» Extracted records

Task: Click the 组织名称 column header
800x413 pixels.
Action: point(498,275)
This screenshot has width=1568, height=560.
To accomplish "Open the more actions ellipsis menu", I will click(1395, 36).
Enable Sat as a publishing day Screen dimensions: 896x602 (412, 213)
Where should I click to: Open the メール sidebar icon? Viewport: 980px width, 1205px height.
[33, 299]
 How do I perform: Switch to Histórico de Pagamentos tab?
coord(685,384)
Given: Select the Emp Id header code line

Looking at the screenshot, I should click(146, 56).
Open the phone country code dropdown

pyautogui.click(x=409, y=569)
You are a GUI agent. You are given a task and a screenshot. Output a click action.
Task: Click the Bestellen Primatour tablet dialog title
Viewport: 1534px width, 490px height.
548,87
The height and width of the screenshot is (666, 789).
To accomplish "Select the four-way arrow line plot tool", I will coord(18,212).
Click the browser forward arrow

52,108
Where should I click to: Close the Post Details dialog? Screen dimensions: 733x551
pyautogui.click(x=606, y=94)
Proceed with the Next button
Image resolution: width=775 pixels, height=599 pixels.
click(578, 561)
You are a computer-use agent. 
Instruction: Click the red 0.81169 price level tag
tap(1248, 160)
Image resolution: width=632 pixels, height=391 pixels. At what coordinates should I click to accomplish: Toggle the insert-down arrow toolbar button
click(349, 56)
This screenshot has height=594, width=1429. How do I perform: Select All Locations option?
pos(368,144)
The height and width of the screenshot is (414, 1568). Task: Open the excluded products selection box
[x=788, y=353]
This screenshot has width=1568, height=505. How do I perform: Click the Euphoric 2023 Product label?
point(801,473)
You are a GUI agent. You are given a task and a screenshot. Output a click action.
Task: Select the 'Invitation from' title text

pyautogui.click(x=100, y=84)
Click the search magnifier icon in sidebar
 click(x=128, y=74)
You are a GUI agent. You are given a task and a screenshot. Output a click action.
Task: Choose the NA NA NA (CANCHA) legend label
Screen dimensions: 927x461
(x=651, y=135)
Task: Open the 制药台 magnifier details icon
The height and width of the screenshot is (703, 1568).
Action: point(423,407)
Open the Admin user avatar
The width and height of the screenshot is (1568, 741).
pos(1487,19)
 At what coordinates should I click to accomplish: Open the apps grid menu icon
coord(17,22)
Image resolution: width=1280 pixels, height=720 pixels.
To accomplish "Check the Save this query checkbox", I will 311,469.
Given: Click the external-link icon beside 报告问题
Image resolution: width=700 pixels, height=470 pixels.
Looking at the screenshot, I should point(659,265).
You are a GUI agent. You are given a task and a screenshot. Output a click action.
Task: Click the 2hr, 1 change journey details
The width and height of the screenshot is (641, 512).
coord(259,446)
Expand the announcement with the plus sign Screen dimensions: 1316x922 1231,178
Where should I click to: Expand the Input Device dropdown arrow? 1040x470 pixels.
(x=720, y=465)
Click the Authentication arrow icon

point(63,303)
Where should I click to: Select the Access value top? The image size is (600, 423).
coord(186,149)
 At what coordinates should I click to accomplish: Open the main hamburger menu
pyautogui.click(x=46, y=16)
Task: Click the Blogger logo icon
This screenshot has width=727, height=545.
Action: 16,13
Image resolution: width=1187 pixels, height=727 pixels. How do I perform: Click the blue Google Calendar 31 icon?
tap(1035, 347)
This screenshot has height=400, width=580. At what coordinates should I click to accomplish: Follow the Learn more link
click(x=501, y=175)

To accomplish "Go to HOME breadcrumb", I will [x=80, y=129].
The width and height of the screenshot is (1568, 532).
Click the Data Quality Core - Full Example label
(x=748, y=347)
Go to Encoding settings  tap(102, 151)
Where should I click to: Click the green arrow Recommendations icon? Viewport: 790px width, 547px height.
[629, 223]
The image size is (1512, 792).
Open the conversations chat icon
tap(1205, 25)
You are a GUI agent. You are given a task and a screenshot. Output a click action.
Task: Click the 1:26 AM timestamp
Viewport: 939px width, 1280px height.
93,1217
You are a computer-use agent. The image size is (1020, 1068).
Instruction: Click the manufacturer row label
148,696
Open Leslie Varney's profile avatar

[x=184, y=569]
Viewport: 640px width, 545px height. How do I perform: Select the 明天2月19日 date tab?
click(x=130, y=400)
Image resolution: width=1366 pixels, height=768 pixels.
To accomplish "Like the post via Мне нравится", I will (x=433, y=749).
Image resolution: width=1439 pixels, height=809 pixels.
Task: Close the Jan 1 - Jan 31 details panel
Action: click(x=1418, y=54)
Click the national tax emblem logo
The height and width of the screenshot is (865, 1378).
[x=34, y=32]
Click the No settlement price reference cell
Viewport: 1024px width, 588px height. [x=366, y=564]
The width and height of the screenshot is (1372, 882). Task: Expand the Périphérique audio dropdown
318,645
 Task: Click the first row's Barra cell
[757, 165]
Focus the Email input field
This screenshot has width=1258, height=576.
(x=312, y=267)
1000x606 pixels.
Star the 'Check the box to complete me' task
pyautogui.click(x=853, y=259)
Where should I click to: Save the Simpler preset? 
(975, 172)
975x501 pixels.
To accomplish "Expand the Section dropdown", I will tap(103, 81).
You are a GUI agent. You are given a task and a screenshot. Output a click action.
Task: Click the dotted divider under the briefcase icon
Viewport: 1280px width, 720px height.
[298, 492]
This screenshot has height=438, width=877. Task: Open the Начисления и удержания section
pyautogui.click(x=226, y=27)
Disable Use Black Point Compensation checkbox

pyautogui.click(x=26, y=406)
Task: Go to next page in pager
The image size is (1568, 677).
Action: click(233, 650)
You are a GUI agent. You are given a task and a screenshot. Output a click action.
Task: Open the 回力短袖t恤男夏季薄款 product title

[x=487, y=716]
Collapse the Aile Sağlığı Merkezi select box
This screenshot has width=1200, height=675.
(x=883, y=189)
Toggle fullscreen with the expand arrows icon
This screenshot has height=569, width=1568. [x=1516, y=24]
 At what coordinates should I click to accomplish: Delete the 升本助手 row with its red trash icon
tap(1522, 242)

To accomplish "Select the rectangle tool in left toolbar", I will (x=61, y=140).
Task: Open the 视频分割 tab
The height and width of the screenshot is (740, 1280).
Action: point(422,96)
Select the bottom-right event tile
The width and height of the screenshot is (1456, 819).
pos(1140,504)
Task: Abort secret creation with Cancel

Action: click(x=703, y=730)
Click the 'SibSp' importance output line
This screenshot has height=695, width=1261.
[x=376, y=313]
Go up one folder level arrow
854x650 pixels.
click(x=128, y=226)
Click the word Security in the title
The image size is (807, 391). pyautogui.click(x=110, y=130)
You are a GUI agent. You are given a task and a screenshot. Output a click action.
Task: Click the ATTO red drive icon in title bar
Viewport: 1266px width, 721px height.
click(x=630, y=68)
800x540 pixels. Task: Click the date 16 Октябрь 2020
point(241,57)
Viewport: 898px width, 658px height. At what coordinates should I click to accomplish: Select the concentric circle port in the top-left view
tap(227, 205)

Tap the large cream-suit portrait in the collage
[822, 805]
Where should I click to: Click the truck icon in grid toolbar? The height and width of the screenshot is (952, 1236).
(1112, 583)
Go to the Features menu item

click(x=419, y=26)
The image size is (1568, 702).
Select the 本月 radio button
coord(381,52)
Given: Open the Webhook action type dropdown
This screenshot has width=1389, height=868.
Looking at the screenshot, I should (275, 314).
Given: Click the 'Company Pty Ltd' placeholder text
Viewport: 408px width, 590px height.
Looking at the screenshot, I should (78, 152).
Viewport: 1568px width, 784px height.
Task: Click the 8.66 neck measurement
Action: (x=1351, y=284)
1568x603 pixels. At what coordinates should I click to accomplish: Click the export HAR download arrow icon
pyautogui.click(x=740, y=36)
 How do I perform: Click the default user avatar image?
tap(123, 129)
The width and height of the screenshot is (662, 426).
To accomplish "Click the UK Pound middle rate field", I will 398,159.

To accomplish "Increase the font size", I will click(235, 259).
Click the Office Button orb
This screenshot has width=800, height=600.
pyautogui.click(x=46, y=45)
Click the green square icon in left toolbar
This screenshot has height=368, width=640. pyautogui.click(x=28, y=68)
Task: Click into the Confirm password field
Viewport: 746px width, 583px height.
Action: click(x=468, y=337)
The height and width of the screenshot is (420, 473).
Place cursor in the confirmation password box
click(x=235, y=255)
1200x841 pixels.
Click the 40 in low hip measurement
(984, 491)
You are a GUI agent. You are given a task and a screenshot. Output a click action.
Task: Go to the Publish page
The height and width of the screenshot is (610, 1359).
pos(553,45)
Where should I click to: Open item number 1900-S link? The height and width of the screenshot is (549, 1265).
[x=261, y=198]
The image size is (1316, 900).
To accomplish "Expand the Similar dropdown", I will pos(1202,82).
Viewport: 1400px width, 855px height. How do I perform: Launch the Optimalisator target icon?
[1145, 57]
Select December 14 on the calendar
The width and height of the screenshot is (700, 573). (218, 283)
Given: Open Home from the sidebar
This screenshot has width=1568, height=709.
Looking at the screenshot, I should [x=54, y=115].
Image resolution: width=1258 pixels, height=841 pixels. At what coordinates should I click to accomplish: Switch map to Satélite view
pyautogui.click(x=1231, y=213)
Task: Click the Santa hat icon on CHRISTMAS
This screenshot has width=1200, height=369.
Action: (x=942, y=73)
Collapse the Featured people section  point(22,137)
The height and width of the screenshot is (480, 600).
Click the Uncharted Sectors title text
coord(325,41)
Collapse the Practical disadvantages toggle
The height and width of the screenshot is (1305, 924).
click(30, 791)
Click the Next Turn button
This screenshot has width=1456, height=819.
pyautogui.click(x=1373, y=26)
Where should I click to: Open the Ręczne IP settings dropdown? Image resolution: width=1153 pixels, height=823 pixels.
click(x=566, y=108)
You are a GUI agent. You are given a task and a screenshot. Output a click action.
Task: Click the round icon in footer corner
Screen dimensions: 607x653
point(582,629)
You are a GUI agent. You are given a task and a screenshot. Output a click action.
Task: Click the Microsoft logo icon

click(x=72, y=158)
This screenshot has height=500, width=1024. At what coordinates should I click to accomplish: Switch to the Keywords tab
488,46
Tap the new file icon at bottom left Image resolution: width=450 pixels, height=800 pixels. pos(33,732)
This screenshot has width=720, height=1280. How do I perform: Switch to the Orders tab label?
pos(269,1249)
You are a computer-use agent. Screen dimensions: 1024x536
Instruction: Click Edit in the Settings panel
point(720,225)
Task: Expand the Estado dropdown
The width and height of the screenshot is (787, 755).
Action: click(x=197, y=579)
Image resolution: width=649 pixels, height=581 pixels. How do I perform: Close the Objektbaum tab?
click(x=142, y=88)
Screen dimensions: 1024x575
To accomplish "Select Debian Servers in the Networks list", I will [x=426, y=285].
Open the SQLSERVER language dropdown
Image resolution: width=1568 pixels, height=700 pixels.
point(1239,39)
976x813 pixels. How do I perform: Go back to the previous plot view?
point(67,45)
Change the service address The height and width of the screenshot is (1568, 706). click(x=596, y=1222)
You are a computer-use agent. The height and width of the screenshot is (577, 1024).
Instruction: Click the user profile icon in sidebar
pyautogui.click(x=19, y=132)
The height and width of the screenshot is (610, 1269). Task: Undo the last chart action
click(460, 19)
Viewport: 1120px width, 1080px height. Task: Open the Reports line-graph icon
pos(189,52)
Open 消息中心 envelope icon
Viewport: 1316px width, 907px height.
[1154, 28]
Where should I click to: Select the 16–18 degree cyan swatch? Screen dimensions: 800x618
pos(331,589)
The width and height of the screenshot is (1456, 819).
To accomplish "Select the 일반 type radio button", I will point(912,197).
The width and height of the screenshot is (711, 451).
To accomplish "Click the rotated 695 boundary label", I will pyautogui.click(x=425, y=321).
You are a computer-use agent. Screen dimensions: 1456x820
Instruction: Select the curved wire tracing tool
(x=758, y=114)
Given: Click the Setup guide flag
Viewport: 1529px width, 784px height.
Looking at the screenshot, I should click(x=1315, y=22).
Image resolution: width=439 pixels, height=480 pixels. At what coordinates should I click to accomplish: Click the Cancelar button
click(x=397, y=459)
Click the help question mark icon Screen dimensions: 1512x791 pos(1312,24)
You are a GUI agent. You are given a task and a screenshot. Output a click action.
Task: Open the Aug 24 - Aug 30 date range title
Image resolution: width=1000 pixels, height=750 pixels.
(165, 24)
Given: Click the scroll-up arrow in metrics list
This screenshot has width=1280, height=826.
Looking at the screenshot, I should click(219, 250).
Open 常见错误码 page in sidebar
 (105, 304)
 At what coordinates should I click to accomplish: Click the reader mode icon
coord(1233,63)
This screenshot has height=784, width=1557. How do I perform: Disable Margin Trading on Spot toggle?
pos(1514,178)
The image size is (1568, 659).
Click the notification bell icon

» Your goal
An exact, complete copy of the lines above from the one with "This screenshot has height=438, width=877." through the one with "Task: Open the 视频分割 tab" is the whole answer.

» Written answer
This screenshot has height=438, width=877. Task: Open the Начисления и удержания section
pyautogui.click(x=226, y=27)
Disable Use Black Point Compensation checkbox

pyautogui.click(x=26, y=406)
Task: Go to next page in pager
The image size is (1568, 677).
Action: click(233, 650)
You are a GUI agent. You are given a task and a screenshot. Output a click action.
Task: Open the 回力短袖t恤男夏季薄款 product title

[x=487, y=716]
Collapse the Aile Sağlığı Merkezi select box
This screenshot has width=1200, height=675.
(x=883, y=189)
Toggle fullscreen with the expand arrows icon
This screenshot has height=569, width=1568. [x=1516, y=24]
 At what coordinates should I click to accomplish: Delete the 升本助手 row with its red trash icon
tap(1522, 242)

To accomplish "Select the rectangle tool in left toolbar", I will (x=61, y=140).
Task: Open the 视频分割 tab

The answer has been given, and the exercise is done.